=== Begin Enclosure ===

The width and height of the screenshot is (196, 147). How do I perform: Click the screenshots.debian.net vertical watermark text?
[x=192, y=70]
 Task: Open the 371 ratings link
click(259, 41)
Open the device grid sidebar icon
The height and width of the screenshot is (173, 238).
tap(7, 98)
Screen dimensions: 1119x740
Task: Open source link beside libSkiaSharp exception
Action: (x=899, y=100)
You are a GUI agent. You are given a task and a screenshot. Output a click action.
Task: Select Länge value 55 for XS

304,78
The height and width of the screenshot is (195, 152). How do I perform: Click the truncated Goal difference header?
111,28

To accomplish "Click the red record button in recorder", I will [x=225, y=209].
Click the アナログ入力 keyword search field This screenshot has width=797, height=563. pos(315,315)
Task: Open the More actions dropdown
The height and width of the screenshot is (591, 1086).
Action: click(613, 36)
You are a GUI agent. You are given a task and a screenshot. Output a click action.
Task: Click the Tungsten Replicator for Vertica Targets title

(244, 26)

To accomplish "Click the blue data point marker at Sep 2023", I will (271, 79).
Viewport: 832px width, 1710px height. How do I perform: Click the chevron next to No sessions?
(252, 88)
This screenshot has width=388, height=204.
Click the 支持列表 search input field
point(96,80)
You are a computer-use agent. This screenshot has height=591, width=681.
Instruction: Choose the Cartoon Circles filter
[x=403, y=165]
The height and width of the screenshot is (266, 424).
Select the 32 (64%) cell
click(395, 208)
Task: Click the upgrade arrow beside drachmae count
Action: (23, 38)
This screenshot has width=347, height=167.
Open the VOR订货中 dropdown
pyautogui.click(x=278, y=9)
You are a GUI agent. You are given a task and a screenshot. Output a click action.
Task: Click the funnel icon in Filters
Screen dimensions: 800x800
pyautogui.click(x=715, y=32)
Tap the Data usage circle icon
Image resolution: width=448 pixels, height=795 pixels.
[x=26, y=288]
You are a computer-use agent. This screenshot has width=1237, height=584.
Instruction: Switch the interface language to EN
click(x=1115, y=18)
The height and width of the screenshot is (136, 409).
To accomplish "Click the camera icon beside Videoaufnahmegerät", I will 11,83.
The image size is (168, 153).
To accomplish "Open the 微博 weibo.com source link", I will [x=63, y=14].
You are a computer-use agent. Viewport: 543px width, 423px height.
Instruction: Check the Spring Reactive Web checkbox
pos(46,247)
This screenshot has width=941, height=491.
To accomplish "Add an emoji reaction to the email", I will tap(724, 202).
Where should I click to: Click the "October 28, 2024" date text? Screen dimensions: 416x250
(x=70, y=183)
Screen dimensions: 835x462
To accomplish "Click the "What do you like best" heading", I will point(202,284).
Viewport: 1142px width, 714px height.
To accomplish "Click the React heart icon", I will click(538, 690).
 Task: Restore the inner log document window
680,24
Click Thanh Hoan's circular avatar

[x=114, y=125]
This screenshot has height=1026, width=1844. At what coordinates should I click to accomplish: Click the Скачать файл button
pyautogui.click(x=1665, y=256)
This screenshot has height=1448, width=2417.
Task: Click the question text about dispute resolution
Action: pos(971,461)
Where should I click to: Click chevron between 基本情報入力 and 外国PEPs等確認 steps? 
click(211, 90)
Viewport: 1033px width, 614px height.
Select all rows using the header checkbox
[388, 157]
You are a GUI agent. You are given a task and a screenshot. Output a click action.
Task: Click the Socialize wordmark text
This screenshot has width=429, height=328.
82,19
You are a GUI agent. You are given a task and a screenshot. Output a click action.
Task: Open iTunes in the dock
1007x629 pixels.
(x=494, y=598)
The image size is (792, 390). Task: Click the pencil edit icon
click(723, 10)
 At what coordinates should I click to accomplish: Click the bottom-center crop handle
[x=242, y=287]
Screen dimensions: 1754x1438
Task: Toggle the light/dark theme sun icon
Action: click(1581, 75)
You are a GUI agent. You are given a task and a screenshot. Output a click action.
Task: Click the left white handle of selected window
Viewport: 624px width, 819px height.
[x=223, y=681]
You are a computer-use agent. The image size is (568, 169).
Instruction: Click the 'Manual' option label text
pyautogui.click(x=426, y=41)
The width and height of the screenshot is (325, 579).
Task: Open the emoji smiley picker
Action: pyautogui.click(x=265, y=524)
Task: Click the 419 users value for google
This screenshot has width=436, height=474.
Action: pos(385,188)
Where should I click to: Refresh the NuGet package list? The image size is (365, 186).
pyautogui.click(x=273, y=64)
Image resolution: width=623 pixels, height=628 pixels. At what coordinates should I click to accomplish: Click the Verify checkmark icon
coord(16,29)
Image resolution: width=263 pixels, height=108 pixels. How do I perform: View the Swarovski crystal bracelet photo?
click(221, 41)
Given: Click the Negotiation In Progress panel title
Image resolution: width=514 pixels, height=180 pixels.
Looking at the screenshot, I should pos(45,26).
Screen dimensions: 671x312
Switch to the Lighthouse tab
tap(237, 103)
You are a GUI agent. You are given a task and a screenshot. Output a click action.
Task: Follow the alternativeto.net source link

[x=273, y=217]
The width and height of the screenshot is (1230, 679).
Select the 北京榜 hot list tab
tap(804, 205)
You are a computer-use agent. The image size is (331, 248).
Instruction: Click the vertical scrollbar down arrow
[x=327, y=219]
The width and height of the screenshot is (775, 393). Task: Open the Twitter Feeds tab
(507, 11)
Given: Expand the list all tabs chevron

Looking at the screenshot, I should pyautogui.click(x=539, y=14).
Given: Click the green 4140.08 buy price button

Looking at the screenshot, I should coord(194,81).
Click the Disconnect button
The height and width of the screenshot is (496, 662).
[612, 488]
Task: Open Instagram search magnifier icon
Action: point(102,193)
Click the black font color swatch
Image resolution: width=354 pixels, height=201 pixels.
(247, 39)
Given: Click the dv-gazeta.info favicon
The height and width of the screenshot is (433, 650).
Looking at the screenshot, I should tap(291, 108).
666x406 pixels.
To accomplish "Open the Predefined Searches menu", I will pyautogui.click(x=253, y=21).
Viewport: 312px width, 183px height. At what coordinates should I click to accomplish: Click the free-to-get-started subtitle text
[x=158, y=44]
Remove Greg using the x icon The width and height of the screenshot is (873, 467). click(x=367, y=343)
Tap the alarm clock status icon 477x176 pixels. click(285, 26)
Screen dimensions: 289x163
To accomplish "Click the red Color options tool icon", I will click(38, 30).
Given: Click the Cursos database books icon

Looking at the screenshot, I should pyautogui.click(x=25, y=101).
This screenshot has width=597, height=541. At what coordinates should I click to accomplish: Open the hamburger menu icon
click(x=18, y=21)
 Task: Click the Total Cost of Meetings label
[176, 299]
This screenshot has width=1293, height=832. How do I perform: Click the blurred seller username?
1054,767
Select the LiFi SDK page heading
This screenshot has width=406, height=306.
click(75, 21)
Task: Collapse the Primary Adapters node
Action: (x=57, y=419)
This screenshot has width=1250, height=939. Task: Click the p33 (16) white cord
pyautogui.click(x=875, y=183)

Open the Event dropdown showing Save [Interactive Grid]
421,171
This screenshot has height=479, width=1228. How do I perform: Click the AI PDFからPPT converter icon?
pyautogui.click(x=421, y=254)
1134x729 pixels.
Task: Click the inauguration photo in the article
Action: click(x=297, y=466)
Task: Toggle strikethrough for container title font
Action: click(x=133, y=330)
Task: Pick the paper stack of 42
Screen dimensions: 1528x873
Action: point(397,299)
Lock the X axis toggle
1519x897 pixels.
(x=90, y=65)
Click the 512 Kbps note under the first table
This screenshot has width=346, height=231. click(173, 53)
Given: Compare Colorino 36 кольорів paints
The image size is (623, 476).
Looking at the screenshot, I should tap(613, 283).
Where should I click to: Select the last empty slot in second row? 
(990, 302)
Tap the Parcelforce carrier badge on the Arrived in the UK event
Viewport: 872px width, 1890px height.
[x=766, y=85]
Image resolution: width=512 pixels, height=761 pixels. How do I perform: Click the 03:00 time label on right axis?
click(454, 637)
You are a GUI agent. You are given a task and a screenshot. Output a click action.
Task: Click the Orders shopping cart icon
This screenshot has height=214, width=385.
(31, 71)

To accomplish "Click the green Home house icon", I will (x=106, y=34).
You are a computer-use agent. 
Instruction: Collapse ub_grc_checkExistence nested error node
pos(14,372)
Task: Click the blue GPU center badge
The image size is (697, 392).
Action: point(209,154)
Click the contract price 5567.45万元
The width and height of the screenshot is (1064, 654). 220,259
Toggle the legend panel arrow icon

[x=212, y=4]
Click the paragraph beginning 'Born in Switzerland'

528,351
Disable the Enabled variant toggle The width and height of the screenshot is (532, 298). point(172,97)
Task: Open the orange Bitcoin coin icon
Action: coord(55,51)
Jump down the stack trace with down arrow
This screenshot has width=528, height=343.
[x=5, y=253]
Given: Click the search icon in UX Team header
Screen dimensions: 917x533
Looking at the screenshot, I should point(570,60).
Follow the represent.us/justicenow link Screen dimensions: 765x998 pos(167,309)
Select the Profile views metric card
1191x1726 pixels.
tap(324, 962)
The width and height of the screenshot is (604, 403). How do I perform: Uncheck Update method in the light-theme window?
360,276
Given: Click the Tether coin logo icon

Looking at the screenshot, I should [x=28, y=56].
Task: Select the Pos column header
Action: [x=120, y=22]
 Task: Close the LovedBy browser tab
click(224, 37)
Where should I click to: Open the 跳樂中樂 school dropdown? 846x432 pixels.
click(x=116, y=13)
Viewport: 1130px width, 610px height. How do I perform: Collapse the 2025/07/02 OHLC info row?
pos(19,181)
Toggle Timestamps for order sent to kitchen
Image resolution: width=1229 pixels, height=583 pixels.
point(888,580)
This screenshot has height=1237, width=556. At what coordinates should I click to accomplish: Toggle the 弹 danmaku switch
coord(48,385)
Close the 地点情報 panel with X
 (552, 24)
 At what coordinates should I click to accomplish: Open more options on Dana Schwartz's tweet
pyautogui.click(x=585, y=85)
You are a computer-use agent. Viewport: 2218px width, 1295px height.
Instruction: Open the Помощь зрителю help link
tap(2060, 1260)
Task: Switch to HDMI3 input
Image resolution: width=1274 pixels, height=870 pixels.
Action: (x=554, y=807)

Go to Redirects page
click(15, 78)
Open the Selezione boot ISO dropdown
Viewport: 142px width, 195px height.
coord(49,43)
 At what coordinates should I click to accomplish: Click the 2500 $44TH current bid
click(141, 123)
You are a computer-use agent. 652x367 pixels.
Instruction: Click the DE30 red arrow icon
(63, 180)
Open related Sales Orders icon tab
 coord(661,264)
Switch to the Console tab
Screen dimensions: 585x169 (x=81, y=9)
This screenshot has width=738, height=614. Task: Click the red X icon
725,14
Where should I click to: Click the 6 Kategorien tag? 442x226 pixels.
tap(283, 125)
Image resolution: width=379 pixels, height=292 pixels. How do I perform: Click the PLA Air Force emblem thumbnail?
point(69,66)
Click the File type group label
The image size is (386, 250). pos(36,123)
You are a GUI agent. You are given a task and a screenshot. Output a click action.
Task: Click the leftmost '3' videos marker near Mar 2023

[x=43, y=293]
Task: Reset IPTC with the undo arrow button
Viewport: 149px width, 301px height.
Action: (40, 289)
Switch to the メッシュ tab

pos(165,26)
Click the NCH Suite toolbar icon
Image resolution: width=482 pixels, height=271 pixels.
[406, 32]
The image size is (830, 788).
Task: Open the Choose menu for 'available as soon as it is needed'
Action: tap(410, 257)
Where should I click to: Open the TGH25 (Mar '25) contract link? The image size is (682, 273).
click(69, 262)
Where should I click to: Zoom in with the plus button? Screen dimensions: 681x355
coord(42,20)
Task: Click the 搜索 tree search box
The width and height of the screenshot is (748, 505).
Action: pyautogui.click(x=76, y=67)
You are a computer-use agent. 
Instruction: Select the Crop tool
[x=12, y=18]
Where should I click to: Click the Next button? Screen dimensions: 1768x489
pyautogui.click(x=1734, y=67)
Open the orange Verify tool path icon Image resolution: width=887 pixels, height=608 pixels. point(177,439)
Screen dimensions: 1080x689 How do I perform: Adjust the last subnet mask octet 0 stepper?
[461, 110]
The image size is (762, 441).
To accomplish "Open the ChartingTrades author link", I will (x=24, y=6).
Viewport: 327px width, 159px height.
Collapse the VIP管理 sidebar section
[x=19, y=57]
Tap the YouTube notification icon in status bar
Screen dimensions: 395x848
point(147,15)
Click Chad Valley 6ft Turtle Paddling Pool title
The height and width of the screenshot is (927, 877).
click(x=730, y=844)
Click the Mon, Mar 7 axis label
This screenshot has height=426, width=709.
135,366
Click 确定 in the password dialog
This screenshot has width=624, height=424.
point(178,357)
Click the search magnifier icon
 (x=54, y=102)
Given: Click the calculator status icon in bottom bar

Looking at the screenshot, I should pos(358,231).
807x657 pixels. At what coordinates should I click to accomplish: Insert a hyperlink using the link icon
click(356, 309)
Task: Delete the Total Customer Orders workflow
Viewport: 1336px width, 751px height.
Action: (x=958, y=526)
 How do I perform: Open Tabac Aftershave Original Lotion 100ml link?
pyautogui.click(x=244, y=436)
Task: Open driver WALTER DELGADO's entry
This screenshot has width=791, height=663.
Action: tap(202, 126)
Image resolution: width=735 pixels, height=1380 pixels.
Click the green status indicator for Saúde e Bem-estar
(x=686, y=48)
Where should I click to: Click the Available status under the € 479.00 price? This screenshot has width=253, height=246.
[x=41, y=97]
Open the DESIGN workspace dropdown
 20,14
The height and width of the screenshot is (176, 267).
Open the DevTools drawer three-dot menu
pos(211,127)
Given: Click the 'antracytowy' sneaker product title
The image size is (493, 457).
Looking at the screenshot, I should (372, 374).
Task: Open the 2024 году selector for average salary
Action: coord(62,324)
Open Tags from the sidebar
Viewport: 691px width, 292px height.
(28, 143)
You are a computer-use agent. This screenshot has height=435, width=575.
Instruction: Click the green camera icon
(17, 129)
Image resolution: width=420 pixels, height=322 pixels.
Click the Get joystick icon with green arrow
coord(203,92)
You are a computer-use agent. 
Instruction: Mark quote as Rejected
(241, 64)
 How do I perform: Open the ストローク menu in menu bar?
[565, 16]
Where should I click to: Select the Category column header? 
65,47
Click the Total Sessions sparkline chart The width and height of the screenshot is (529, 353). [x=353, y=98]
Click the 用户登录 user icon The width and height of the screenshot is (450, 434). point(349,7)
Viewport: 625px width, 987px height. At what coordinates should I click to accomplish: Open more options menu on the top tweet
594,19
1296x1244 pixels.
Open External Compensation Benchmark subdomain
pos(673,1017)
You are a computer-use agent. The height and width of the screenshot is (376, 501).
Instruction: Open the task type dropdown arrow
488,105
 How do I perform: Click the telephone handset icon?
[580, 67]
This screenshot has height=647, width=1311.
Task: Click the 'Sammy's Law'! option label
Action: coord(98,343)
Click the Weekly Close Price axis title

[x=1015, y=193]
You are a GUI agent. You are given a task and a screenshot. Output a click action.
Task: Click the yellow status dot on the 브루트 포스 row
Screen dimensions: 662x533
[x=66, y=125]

=== End Enclosure ===

Wherever the string "blue" turns up in the material, copy the whole line.

* REPLY TO THE EXERCISE:
To accomplish "Click the blue data point marker at Sep 2023", I will (271, 79).
Task: Click the blue GPU center badge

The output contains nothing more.